Reproduce every item below word for word, leaving out the pictures.

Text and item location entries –

■ ■ ■ ■ ■ ■ ■

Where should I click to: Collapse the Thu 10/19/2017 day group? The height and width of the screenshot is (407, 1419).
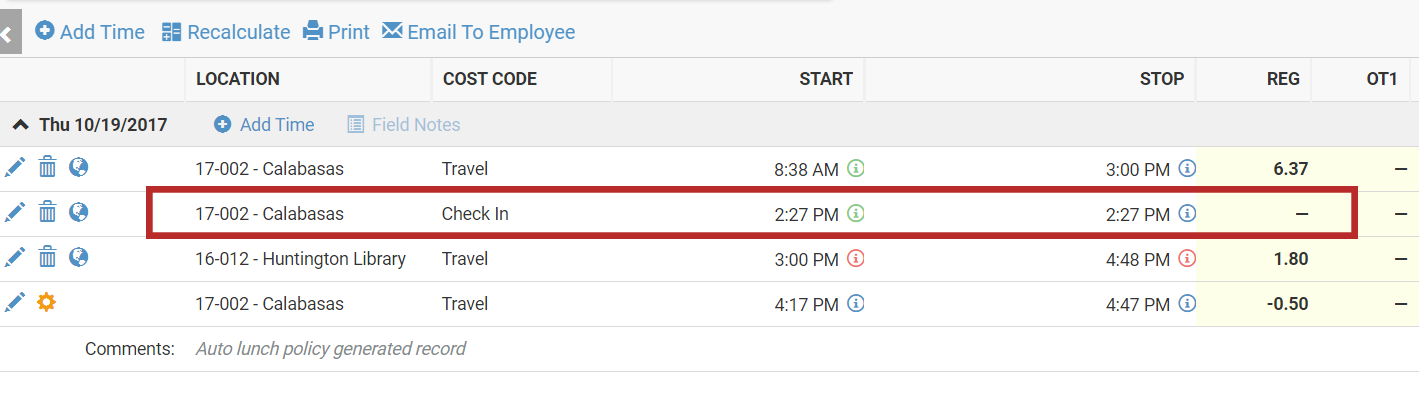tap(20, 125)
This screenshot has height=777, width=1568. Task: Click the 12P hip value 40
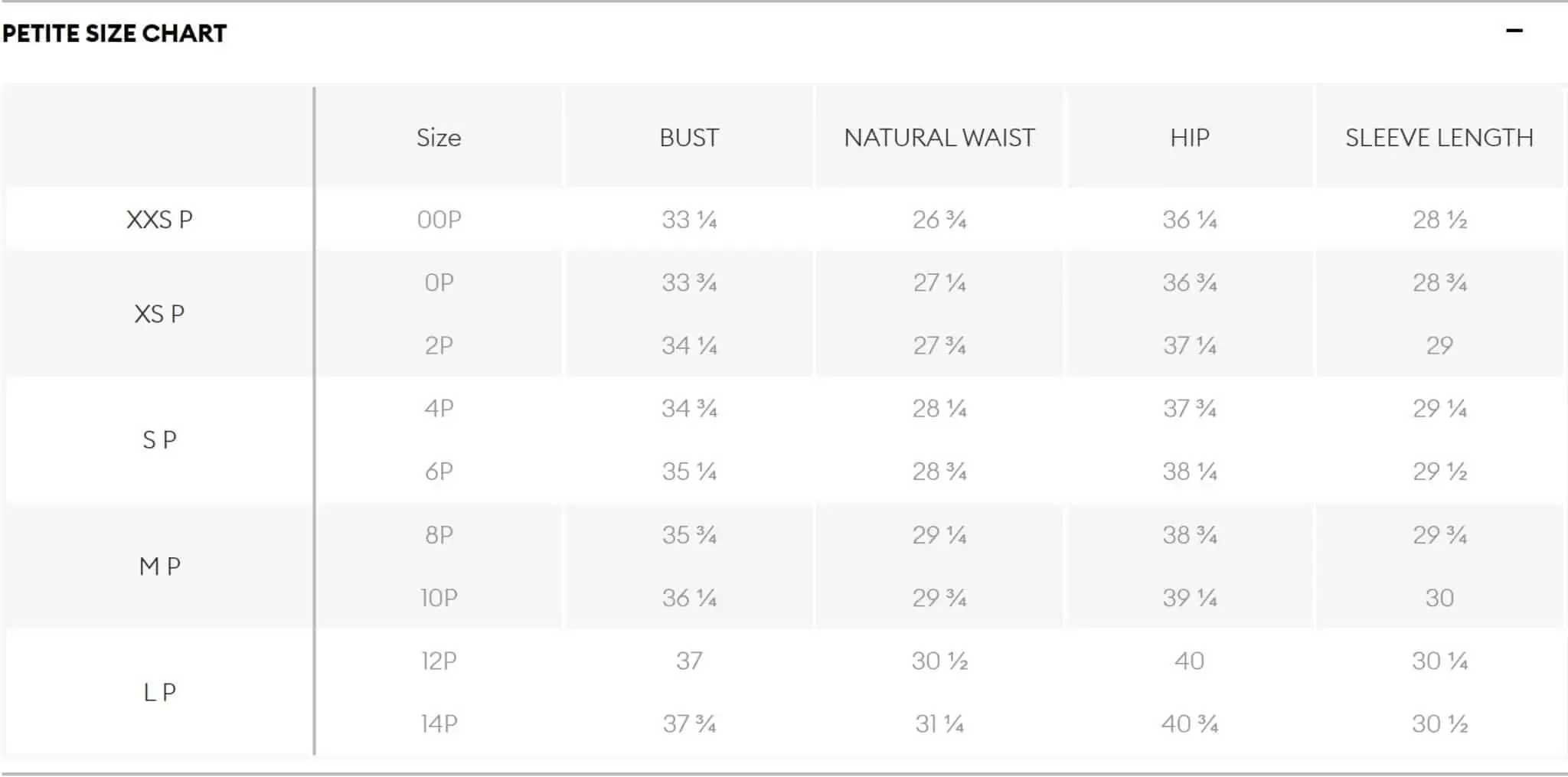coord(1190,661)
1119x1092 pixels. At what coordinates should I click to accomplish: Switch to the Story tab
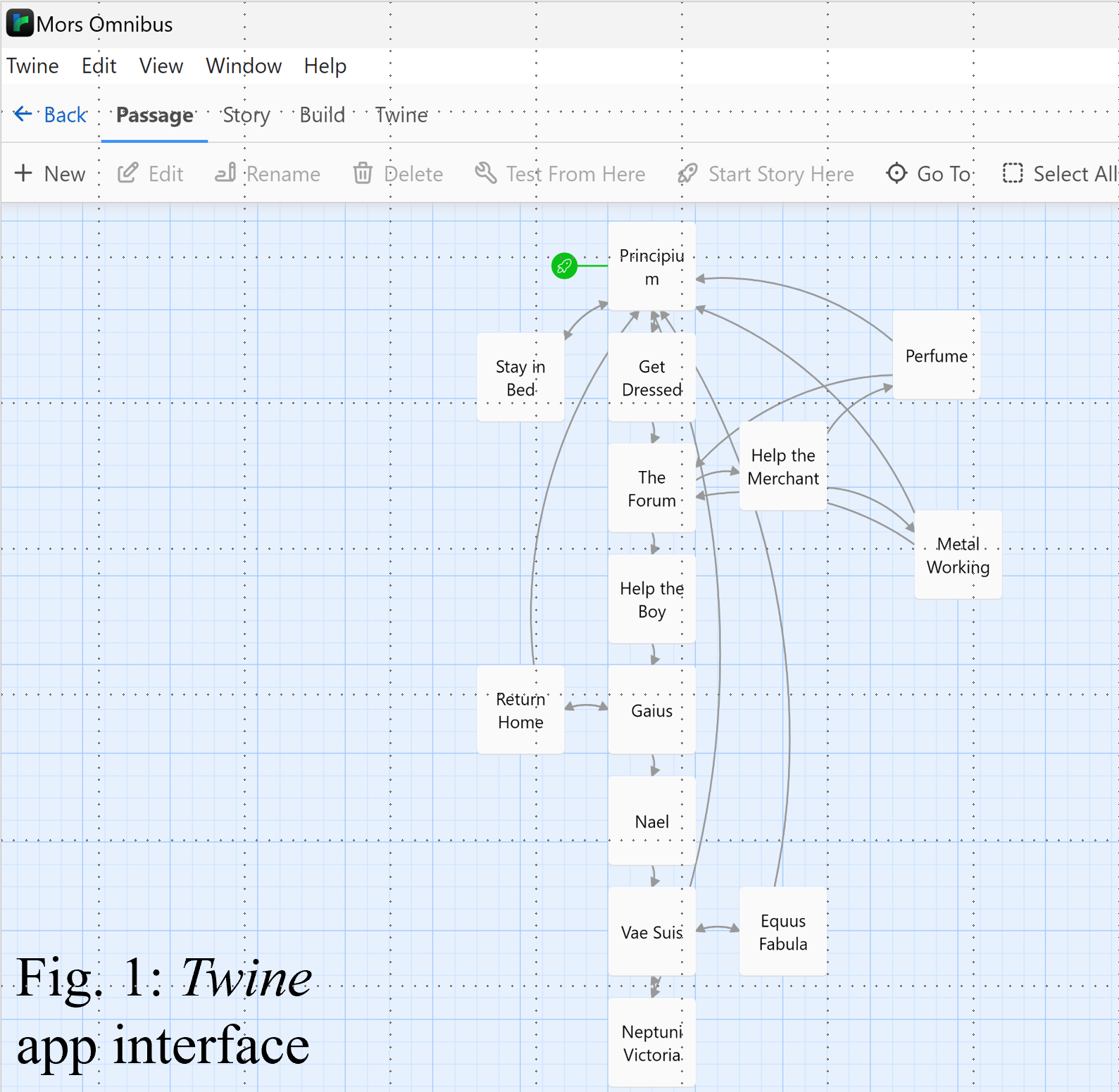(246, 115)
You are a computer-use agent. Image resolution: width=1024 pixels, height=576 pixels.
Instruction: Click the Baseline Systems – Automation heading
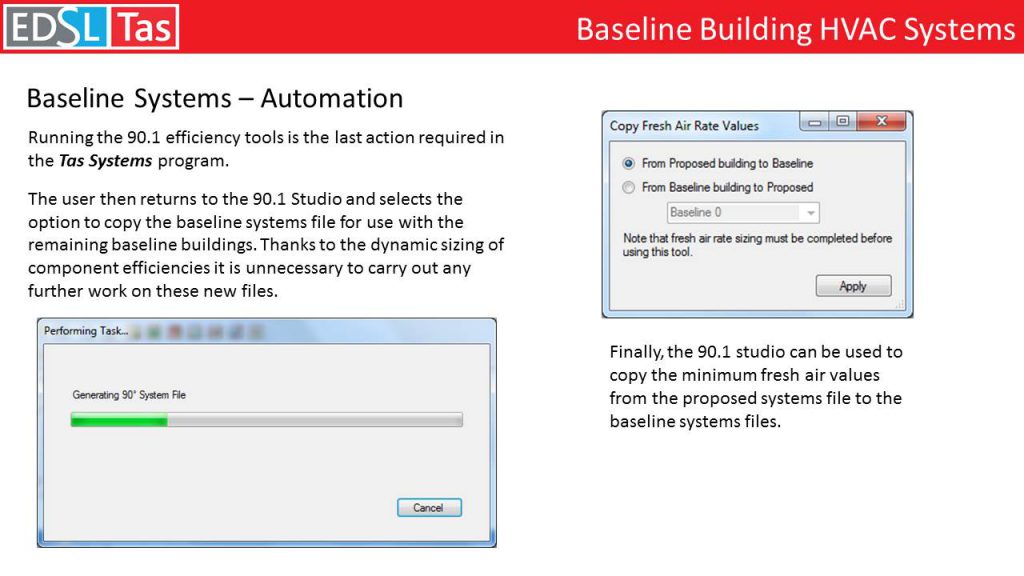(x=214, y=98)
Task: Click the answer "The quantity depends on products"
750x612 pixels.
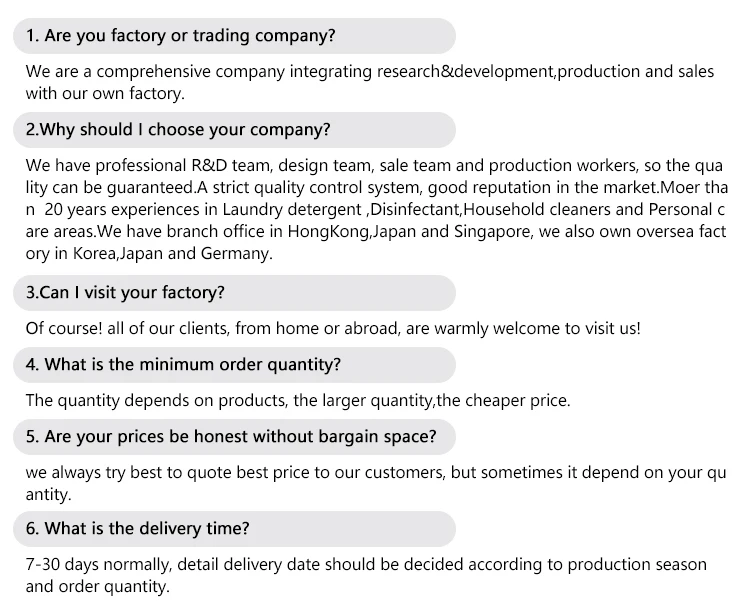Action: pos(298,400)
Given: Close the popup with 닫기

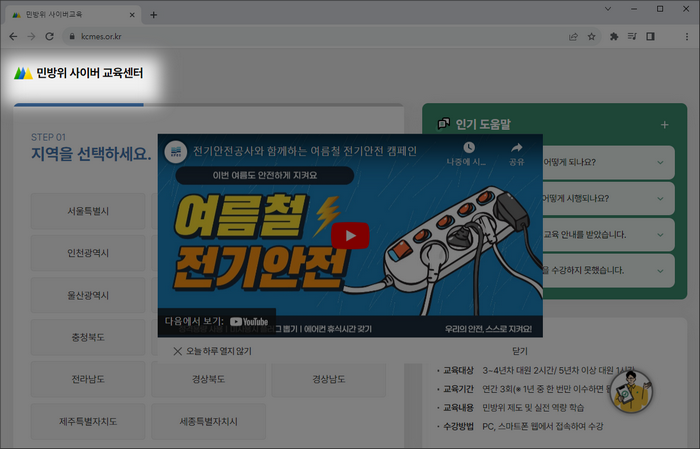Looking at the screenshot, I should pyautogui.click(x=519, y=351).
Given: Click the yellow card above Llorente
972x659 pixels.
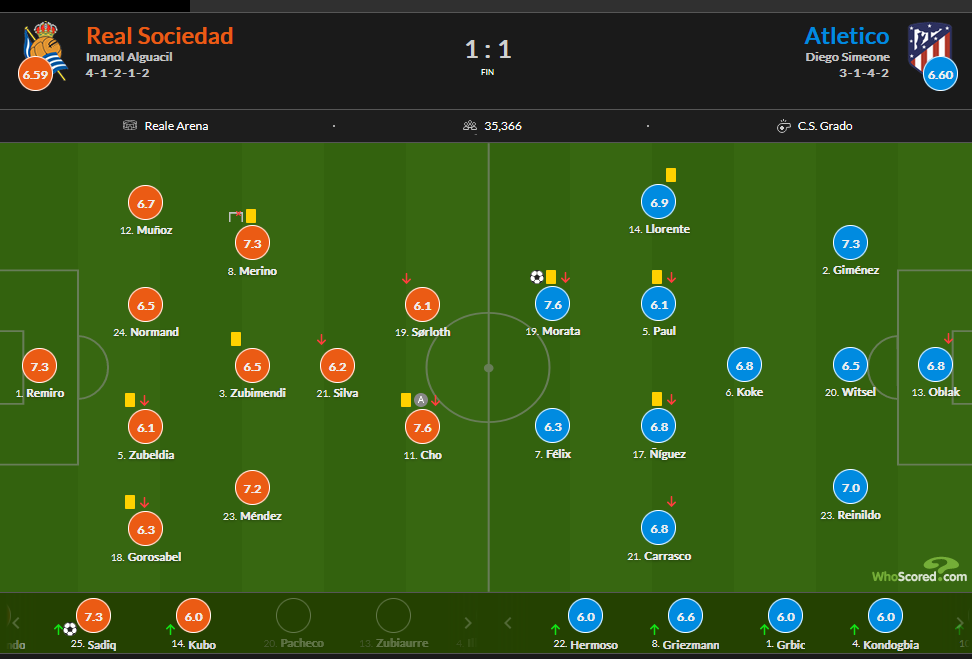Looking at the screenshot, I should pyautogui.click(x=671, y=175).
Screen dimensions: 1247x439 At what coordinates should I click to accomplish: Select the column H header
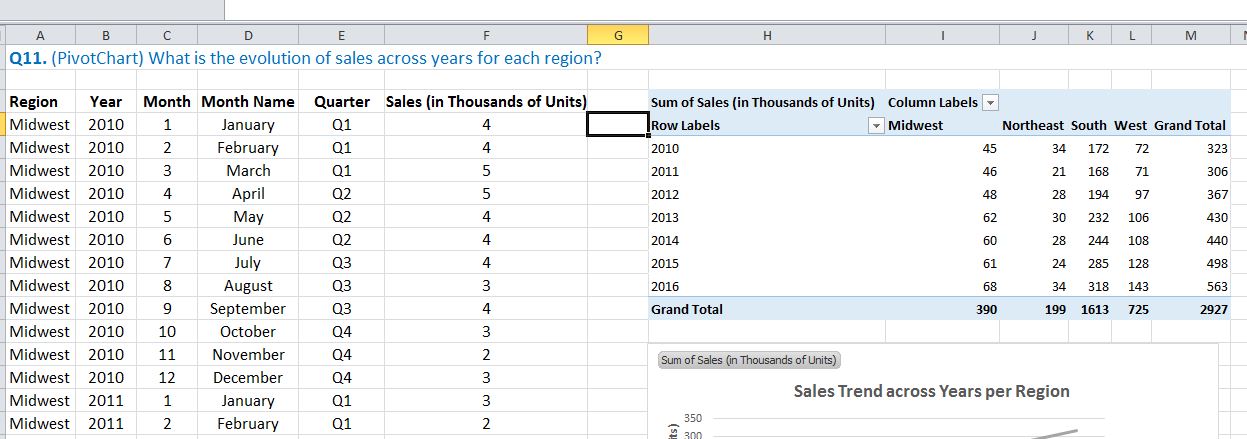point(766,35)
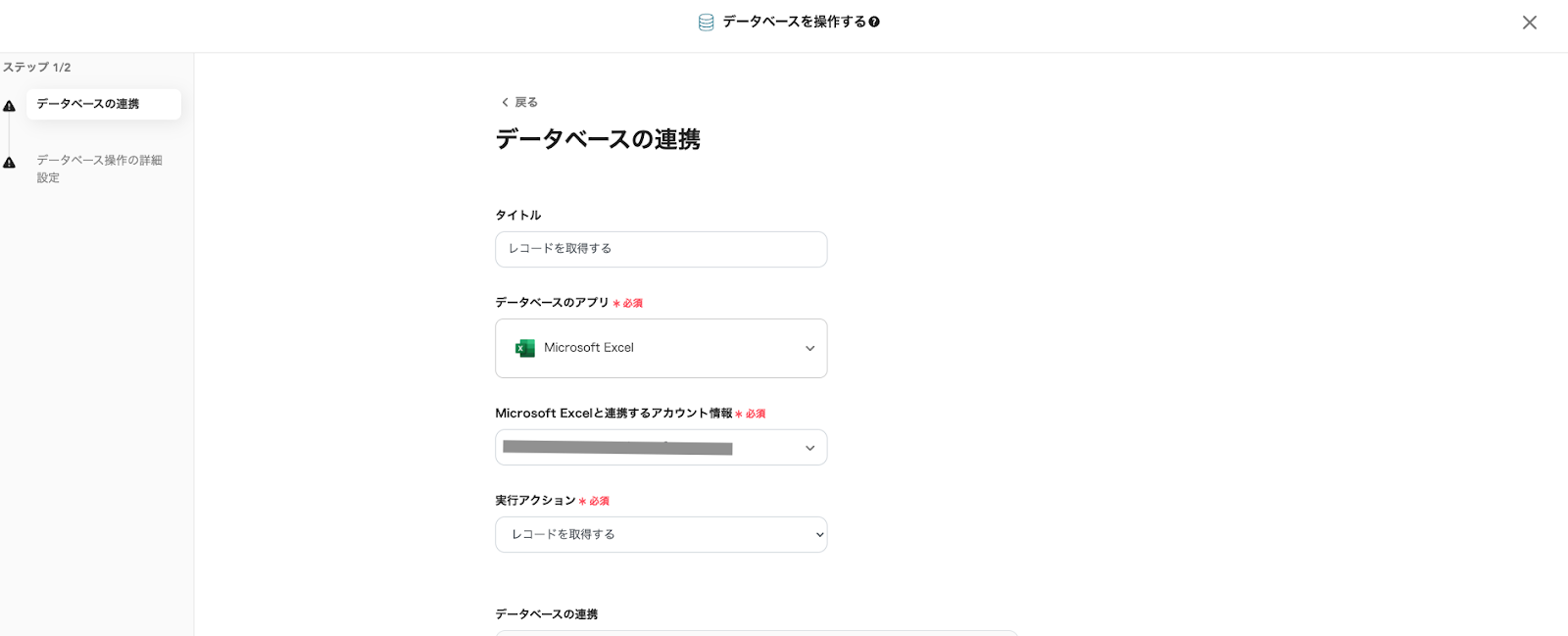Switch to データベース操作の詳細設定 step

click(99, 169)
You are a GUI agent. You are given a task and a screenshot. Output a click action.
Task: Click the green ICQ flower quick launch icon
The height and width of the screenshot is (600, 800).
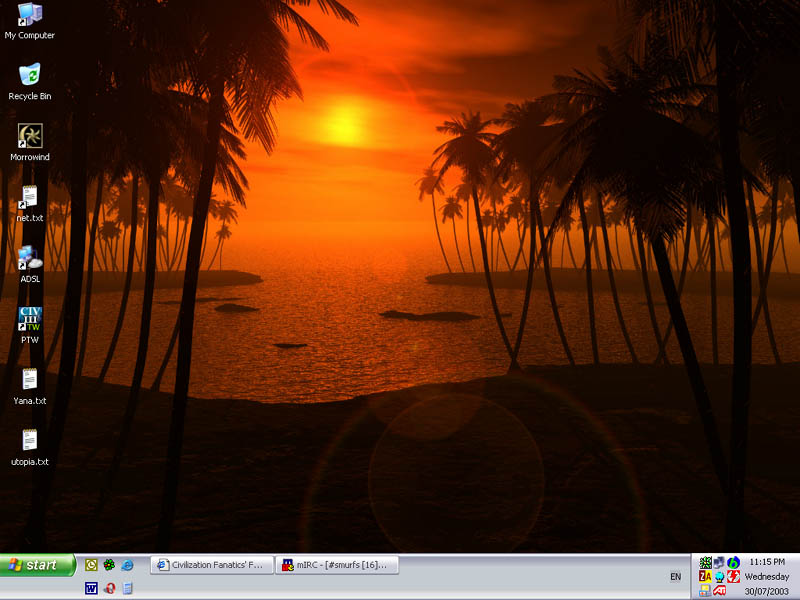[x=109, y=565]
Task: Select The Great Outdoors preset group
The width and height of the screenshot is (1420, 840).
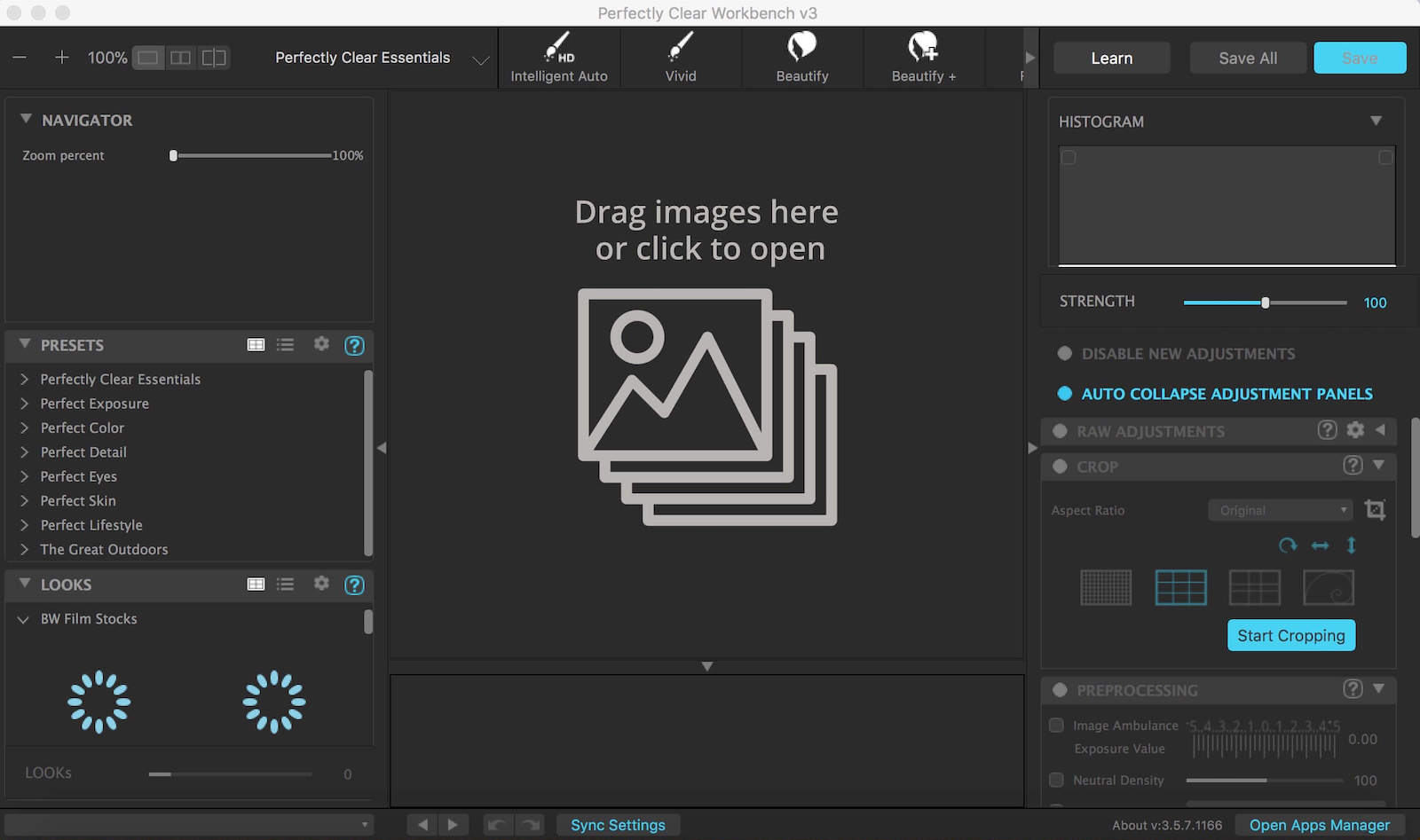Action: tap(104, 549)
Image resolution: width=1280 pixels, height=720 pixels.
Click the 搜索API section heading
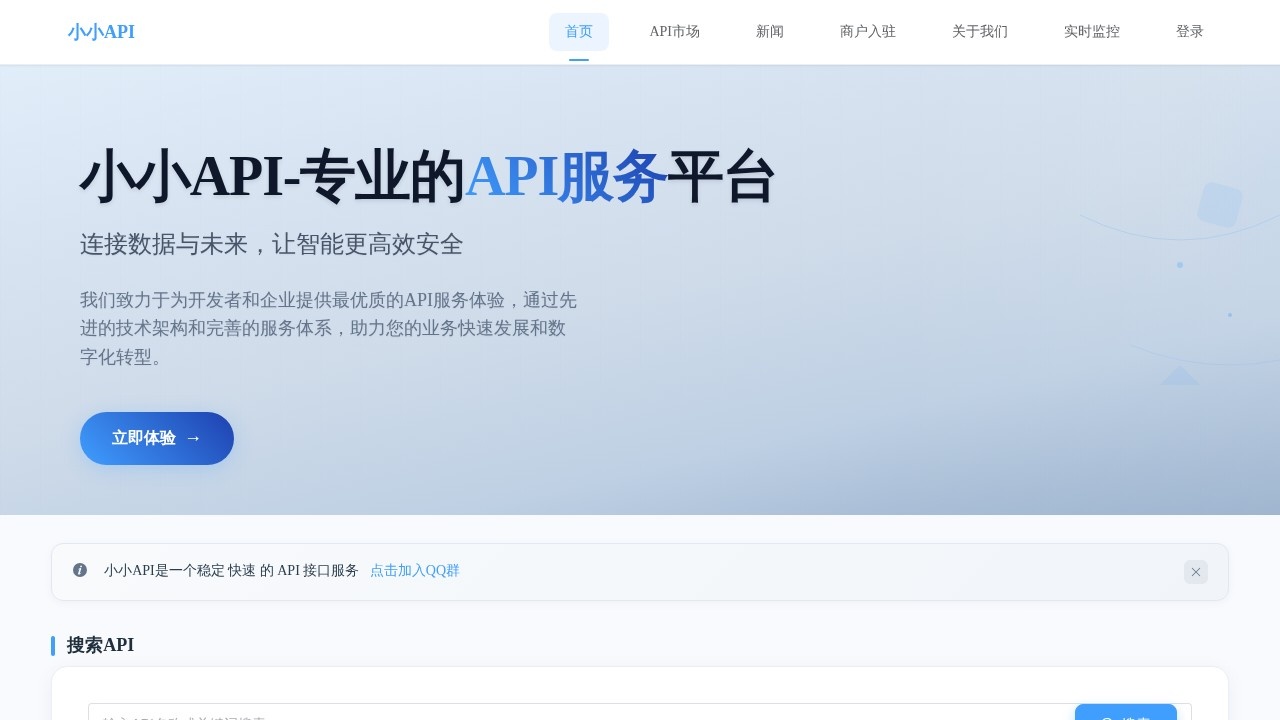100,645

■ ■ ■ ■ ■ ■ ■

Exercise result –
Where should I click to: Collapse the Thu 10/19/2017 day group? The height and width of the screenshot is (407, 1419).
tap(20, 125)
This screenshot has height=777, width=1568. Task: Click the 12P hip value 40
coord(1190,661)
1119x1092 pixels. At what coordinates should I click to accomplish: Switch to the Story tab
(246, 115)
You are a computer-use agent. Image resolution: width=1024 pixels, height=576 pixels.
Instruction: Click the Baseline Systems – Automation heading
(x=214, y=98)
Task: Click the answer "The quantity depends on products"
750x612 pixels.
Action: pos(298,400)
Given: Close the popup with 닫기

Looking at the screenshot, I should pyautogui.click(x=519, y=351).
Given: Click the yellow card above Llorente
972x659 pixels.
Looking at the screenshot, I should pyautogui.click(x=671, y=175).
Screen dimensions: 1247x439 At what coordinates should I click to accomplish: Select the column H header
point(766,35)
Switch to データベース操作の詳細設定 step

click(99, 169)
You are a GUI agent. You are given a task and a screenshot. Output a click action.
Task: Click the green ICQ flower quick launch icon
The height and width of the screenshot is (600, 800).
[x=109, y=565]
Task: Select The Great Outdoors preset group
The width and height of the screenshot is (1420, 840).
Action: tap(104, 549)
Image resolution: width=1280 pixels, height=720 pixels.
Click the 搜索API section heading
100,645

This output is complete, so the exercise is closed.